**Exercices**:
1. Imprimez intégralement et sans la moindre modification le texte sur l'évolution de l'esprit de solidarité.
2. Dans les entrées, restituez à l'identique le passage qui s'ouvre sur la ligne contenant « Task: Unlike Mason's » et se termine par celle contenant « click(x=295, y=776) », ces deux lignes comprises, sans rien y ajouter.

**Texte cité**:
***

L’évolution de l’esprit de solidarité

By Nita Chicooree-Mercier

Dans la phase transitoire d’un pays en voie de développement vers un statut supérieur qui est celui des pays dits développés, la solidarité tiers-mondiste – qui caractérise les pays sous-développés – continue d’accompagner la traversée.

Celle-ci consiste à s’entraider entre membres d’une même famille et au-delà de la fratrie. C’est une solidarité qui invite dans son cercle la participation des oncles, des tantes, des grands-parents, de « mamou, mami, chacha, chachi » (oncle maternel, tante maternelle par alliance, oncle paternel, tante paternelle par alliance) et de toute la smalah les proches et les lointains reliés au clan familial.

***

**Entrées d'une collection de données**:
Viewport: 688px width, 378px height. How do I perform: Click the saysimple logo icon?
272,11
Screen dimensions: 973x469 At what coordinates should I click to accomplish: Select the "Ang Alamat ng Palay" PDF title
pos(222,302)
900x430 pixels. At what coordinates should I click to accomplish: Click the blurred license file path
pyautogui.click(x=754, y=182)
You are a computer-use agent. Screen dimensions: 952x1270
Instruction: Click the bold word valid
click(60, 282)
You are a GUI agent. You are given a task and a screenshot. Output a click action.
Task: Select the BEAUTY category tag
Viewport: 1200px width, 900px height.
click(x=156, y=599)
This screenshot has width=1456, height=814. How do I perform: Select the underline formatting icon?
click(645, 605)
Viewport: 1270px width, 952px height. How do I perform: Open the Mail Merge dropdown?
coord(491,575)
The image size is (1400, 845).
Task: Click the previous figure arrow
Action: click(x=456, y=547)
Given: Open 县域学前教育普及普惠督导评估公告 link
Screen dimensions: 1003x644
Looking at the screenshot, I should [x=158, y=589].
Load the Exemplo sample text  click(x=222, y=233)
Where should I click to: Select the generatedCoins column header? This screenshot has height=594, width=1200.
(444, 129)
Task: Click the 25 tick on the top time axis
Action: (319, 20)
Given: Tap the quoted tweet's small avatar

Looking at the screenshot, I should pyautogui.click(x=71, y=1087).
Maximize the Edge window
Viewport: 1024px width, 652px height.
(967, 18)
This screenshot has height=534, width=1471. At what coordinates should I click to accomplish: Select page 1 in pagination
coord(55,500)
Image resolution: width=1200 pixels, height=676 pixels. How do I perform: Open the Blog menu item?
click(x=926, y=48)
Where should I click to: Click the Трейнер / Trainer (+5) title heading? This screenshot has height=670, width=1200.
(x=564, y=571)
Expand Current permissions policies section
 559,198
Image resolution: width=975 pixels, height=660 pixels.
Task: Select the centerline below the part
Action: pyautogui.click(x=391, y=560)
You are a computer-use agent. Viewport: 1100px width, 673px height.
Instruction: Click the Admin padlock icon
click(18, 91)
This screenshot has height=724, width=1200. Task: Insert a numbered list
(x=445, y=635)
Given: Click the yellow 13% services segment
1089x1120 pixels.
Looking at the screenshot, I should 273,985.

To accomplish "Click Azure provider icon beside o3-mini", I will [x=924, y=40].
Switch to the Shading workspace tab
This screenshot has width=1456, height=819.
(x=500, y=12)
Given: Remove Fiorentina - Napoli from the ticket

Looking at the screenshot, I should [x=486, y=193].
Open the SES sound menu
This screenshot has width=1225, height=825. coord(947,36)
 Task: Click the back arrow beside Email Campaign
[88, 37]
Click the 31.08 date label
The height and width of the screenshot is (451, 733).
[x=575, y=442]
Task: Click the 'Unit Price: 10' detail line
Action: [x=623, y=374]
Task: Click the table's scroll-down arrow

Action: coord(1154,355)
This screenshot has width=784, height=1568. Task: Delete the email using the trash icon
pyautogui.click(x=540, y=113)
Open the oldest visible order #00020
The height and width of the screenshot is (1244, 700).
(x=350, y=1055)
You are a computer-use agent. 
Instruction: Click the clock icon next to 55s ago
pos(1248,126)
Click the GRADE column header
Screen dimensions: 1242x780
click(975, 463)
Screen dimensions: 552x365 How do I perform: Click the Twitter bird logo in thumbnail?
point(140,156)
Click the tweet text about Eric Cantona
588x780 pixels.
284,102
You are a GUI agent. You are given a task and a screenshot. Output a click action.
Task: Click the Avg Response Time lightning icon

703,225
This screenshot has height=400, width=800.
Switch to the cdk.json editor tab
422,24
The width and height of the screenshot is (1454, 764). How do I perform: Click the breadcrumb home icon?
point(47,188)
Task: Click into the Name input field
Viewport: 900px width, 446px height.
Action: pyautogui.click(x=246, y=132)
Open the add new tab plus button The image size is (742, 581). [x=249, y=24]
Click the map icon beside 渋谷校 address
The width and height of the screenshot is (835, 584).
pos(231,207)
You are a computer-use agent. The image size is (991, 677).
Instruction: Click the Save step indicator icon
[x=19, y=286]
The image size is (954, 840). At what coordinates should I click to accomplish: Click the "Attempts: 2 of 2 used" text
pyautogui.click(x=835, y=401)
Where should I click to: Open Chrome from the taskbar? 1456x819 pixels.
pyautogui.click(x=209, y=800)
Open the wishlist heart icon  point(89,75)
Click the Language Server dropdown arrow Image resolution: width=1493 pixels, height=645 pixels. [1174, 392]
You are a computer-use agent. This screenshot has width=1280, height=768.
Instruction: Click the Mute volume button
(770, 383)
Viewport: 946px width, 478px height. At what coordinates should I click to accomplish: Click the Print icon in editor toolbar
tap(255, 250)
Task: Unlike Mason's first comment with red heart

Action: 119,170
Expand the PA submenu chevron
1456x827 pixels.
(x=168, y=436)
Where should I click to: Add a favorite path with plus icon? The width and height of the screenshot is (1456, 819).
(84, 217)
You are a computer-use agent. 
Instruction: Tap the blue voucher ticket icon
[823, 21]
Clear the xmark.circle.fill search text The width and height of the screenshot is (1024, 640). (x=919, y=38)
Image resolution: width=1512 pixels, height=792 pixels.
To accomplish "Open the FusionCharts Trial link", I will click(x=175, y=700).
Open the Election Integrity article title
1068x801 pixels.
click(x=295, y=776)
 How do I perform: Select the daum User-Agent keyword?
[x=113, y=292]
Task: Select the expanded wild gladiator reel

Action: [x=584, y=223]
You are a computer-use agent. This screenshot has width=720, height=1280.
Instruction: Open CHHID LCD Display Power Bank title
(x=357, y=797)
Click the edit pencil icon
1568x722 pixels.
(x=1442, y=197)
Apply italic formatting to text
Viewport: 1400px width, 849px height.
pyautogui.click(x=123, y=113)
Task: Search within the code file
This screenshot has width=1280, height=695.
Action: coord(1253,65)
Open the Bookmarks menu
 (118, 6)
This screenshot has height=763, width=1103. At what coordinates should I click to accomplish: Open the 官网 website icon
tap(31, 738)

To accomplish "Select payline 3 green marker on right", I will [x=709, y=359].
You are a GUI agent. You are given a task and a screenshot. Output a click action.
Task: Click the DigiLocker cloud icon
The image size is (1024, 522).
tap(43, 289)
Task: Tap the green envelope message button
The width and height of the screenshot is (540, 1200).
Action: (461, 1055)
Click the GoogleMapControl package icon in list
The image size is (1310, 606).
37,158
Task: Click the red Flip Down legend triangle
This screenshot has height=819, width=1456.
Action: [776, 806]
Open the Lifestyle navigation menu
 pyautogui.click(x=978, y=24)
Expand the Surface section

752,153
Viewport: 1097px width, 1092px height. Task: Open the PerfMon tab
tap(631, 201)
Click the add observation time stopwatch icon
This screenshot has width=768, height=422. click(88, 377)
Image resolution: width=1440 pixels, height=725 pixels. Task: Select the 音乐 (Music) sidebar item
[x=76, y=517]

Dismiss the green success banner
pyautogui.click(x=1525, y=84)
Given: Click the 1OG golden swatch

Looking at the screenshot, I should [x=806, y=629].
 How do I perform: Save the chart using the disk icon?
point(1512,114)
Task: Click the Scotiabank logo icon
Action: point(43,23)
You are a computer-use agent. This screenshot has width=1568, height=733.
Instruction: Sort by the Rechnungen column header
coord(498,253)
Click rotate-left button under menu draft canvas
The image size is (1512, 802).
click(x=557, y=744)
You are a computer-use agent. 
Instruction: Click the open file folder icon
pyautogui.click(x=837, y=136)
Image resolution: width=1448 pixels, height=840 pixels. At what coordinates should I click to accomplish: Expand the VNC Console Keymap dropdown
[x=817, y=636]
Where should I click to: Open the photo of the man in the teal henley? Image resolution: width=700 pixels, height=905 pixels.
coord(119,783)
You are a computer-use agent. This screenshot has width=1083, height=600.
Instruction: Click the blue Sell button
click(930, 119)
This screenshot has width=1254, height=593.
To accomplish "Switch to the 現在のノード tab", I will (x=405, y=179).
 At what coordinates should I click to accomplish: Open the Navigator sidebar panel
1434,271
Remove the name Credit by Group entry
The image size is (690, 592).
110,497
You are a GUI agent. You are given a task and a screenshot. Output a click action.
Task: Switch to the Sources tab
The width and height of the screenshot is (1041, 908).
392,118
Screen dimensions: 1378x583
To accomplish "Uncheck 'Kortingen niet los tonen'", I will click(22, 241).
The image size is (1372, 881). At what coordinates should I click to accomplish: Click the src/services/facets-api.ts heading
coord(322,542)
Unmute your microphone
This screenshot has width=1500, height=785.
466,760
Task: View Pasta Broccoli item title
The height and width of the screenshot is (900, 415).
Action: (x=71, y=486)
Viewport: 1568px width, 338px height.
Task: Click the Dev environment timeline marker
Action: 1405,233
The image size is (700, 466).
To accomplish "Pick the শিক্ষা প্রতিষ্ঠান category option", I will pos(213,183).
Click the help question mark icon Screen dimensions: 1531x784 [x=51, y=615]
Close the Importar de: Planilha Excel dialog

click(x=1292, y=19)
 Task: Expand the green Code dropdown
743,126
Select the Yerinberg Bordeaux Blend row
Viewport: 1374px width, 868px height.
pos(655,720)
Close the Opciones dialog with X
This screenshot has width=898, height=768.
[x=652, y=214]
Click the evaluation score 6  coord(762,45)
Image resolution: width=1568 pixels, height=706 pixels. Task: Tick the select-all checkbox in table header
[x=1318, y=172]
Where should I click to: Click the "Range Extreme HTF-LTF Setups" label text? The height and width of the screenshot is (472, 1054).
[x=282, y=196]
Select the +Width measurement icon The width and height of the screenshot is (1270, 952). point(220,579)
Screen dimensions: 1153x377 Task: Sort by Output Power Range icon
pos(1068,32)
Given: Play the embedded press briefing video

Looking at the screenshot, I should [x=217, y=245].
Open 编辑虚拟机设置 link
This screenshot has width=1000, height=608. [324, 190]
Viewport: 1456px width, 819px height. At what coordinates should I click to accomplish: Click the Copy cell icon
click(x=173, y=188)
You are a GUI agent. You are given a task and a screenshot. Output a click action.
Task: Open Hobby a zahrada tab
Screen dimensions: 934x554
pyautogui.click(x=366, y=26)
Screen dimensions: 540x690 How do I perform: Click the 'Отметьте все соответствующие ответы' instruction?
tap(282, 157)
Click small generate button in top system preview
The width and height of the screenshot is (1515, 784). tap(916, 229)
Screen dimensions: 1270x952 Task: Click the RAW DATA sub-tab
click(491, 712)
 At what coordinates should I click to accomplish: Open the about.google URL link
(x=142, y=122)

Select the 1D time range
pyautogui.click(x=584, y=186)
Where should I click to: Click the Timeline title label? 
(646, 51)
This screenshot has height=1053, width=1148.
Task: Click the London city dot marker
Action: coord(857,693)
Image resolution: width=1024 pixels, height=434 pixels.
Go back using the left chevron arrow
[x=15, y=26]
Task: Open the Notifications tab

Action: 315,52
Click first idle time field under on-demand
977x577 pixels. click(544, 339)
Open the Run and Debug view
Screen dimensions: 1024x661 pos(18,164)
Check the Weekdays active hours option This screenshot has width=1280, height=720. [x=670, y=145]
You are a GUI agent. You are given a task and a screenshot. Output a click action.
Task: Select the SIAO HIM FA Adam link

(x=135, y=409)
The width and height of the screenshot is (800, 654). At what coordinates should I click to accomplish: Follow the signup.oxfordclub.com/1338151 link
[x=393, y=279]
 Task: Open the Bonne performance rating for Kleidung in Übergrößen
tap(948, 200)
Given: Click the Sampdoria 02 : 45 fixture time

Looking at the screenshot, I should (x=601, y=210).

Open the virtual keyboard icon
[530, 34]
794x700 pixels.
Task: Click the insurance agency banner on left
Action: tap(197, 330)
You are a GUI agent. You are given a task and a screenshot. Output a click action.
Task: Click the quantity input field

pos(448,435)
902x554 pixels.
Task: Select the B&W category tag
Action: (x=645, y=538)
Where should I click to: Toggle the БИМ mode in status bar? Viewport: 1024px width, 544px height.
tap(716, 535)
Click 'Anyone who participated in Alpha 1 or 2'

***

**Corrigé des exercices**:
1.
L’évolution de l’esprit de solidarité

By Nita Chicooree-Mercier

Dans la phase transitoire d’un pays en voie de développement vers un statut supérieur qui est celui des pays dits développés, la solidarité tiers-mondiste – qui caractérise les pays sous-développés – continue d’accompagner la traversée.

Celle-ci consiste à s’entraider entre membres d’une même famille et au-delà de la fratrie. C’est une solidarité qui invite dans son cercle la participation des oncles, des tantes, des grands-parents, de « mamou, mami, chacha, chachi » (oncle maternel, tante maternelle par alliance, oncle paternel, tante paternelle par alliance) et de toute la smalah les proches et les lointains reliés au clan familial.

2.
Task: Unlike Mason's first comment with red heart

Action: 119,170
Expand the PA submenu chevron
1456x827 pixels.
(x=168, y=436)
Where should I click to: Add a favorite path with plus icon? The width and height of the screenshot is (1456, 819).
(84, 217)
You are a computer-use agent. 
Instruction: Tap the blue voucher ticket icon
[823, 21]
Clear the xmark.circle.fill search text The width and height of the screenshot is (1024, 640). (x=919, y=38)
Image resolution: width=1512 pixels, height=792 pixels.
To accomplish "Open the FusionCharts Trial link", I will click(x=175, y=700).
Open the Election Integrity article title
1068x801 pixels.
click(x=295, y=776)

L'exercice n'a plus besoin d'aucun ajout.